# [Excerpt provided]
________________________________________
The two that catch experienced people most often are the relative URL and caching. If your tags look correct but the preview is still wrong, the issue is almost always one of those two. For a deeper, platform-agnostic walkthrough of every failure mode, see why your link preview looks broken.

The auth-gated image trap

If your og:image lives behind a login, a private CDN bucket, a signed URL that expires, or a bot-blocking robots.txt rule, Facebook's crawler gets a 403 or 404 and shows nothing. Test it the way the crawler sees it: open the image URL in a private or incognito window with no cookies. If you cannot load it there, neither can Facebook.

How Facebook caches (and why your fix "did nothing")

Facebook does not re-fetch your tags every time someone shares the link. It scrapes a URL once, stores what it found, and serves that cached version to everyone for a long time. So when you fix og:image and share again, Facebook keeps showing the old preview because it is reading its cache, not your updated page.

This is why a "broken" preview often is not broken anymore. You already fixed it; you are just looking at a stale snapshot. The only way to update it is to force Facebook to scrape the URL again.
________________________________________
# [Data supplied]

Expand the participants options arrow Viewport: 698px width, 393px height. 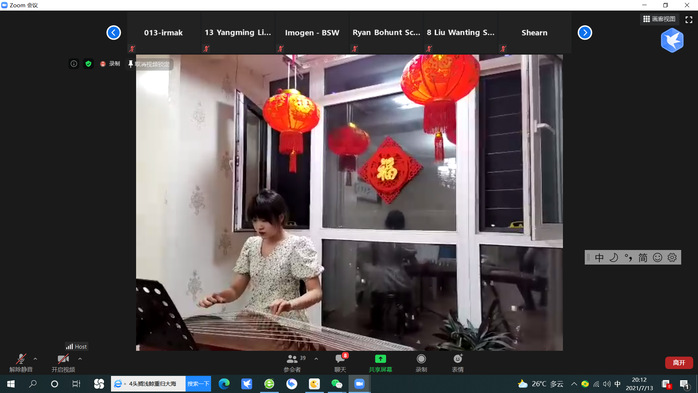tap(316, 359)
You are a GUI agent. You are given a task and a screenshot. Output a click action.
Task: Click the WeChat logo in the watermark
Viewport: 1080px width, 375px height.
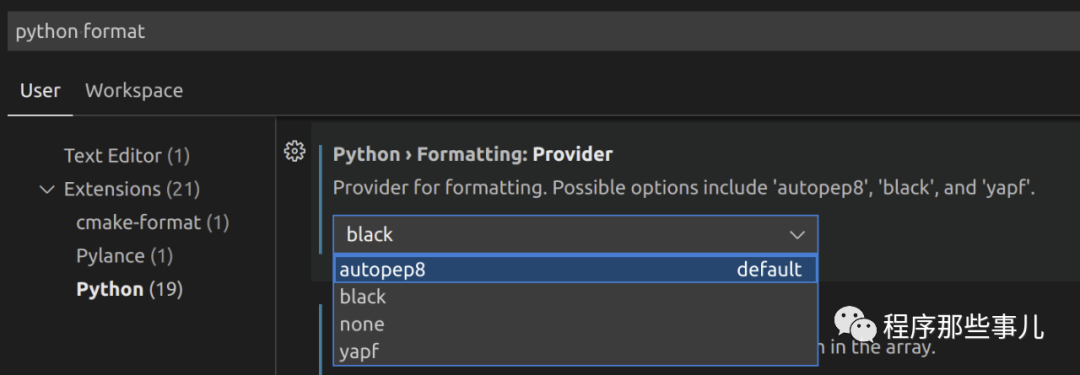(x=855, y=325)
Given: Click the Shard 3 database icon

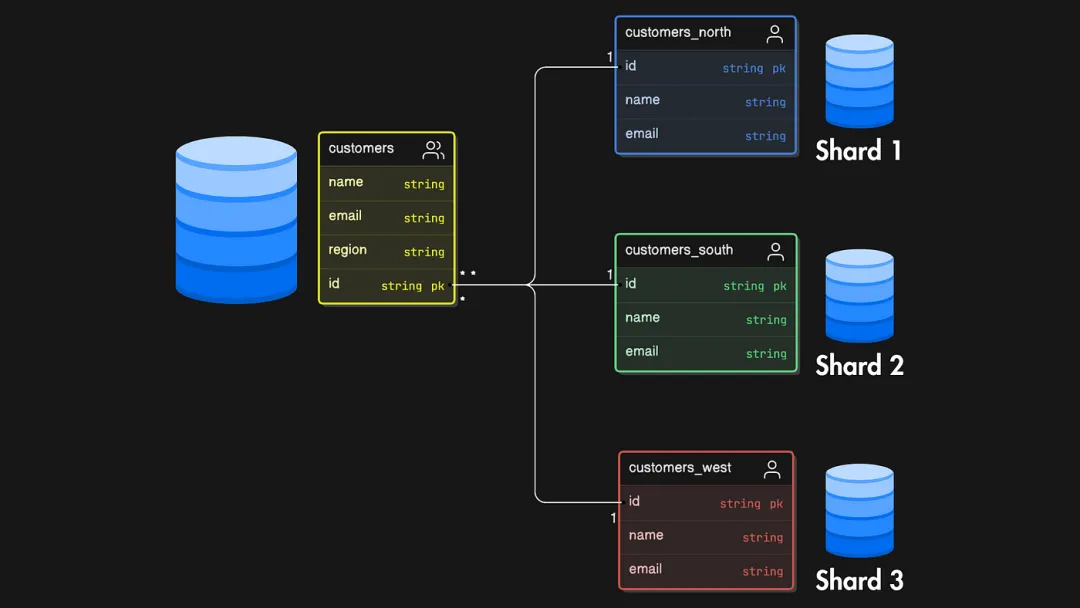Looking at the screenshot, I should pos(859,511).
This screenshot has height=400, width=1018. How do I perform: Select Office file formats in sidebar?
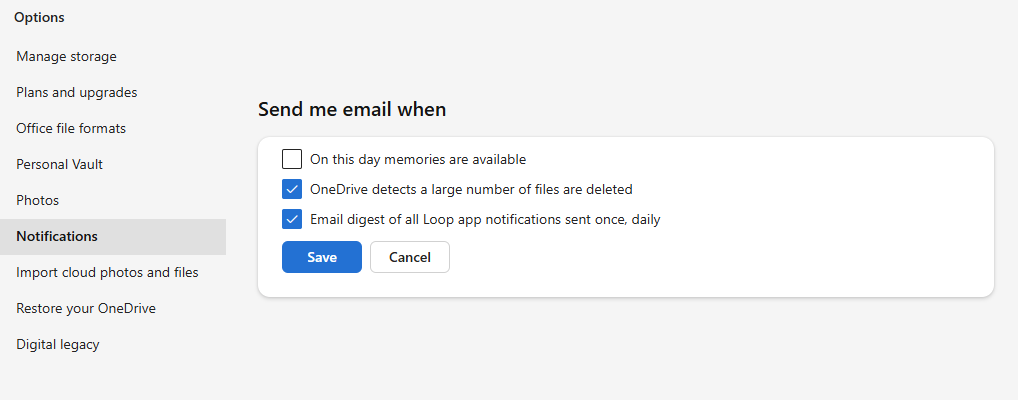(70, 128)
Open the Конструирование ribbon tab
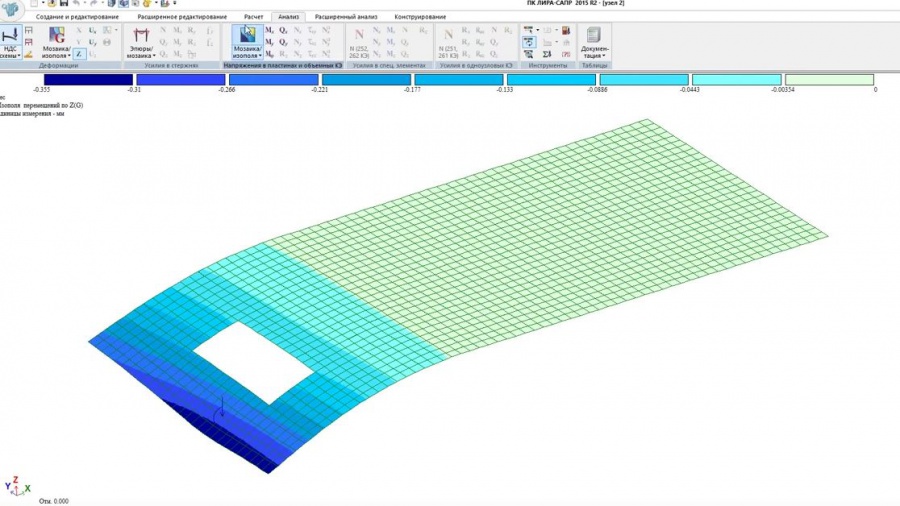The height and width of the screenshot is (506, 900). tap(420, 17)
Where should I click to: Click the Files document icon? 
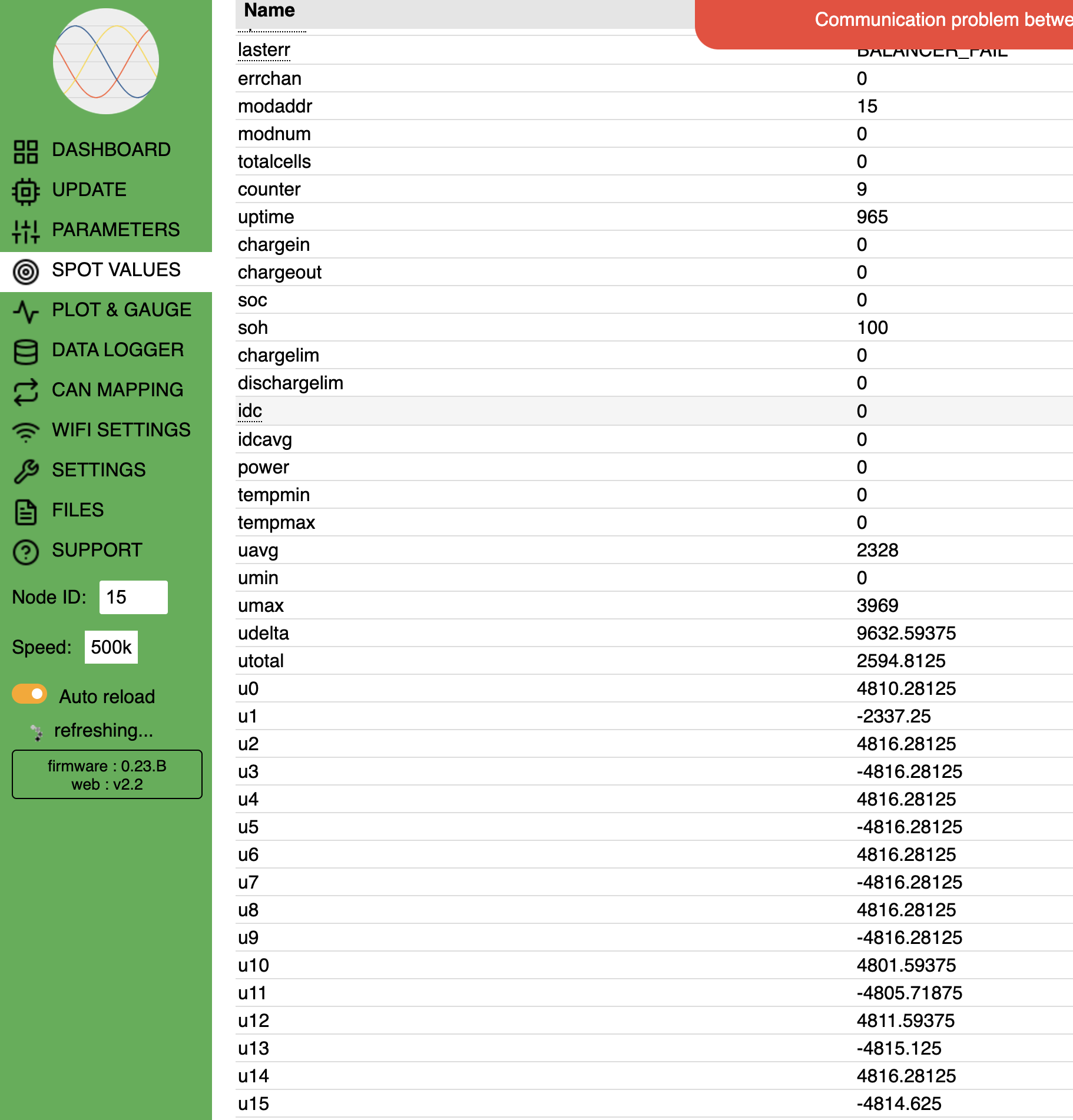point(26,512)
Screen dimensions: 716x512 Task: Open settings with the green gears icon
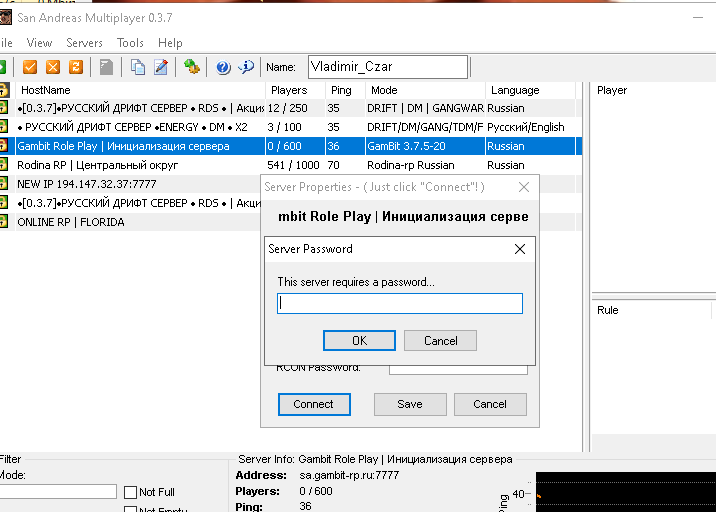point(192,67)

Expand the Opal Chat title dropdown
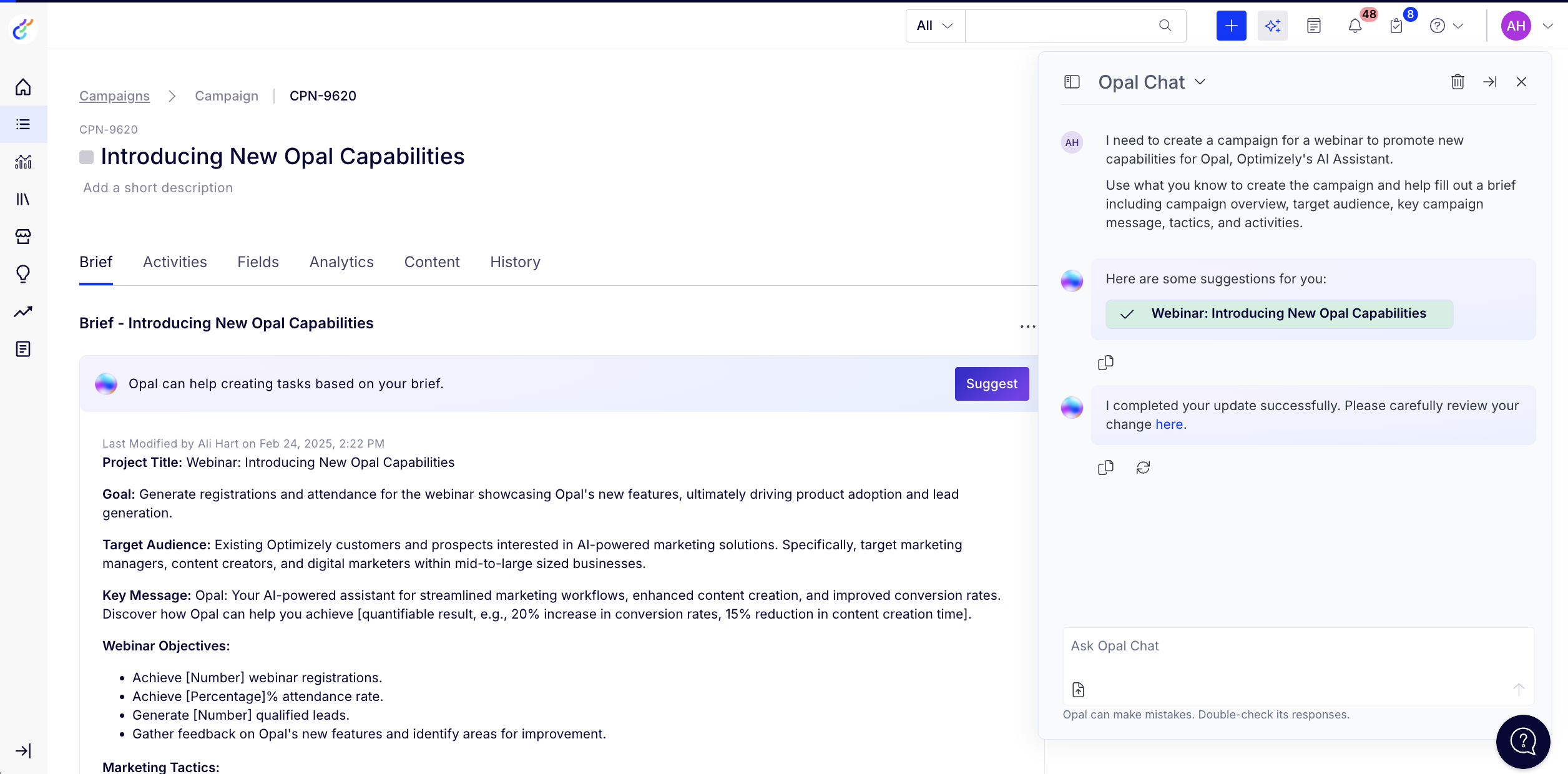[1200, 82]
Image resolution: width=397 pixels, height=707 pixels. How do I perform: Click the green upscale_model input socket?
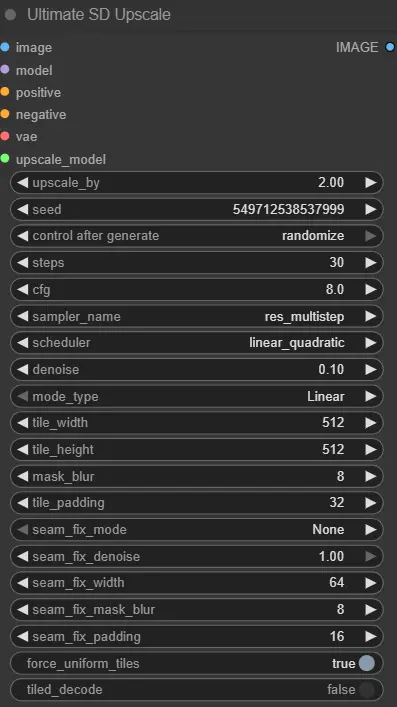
________________________________________
# [Things to do]
1/ Extract every line of the rows that contains the string "Open". Case counts.
2/ Carry on the passage about Facebook link previews from where it stops.

# [Task responses]
1/
Open the Конструирование ribbon tab
Screen dimensions: 716x512 Task: Open settings with the green gears icon

2/
Force a re-scrape with the Sharing Debugger

The Facebook Sharing Debugger is the official tool for this. It shows you exactly what Facebook's crawler sees and lets you refresh the cache:

  1. Open the Facebook Sharing Debugger (developers.facebook.com/tools/debug).
  2. Paste the full URL of your page.
  3. Click Scrape Again to force a fresh fetch. This replaces the cached preview with the current tags.
  4. Read the results: it lists the og: values it found and flags warnings like "image too small," a missing og:image, a redirect chain, or an unreachable URL. Those warnings usually point straight at the real problem.

A useful habit: after editing your tags, run Scrape Again twice. The first pass refreshes the cache; the second confirms the new image, title, and description are what Facebook now stores. You can also rename the image (for example launch-v2.png) to sidestep any image-level caching entirely.

If you want to check your tags before they ever touch Facebook, preview and validate your tags first, so you only re-scrape once everything is already correct.

Square fallback behavior

Facebook strongly prefers the wide 1.91:1 card, but it does not always get one. Here is what happens with other shapes:

  • Landscape 1200x630 (1.91:1): the full-width large card. This is what you want.
  • Square 1080x1080 (1:1): Facebook may show it as a smaller square image beside the text rather than the big banner. A square can be a deliberate choice for some feeds, but for a standard shared link it usually reads as smaller and less prominent.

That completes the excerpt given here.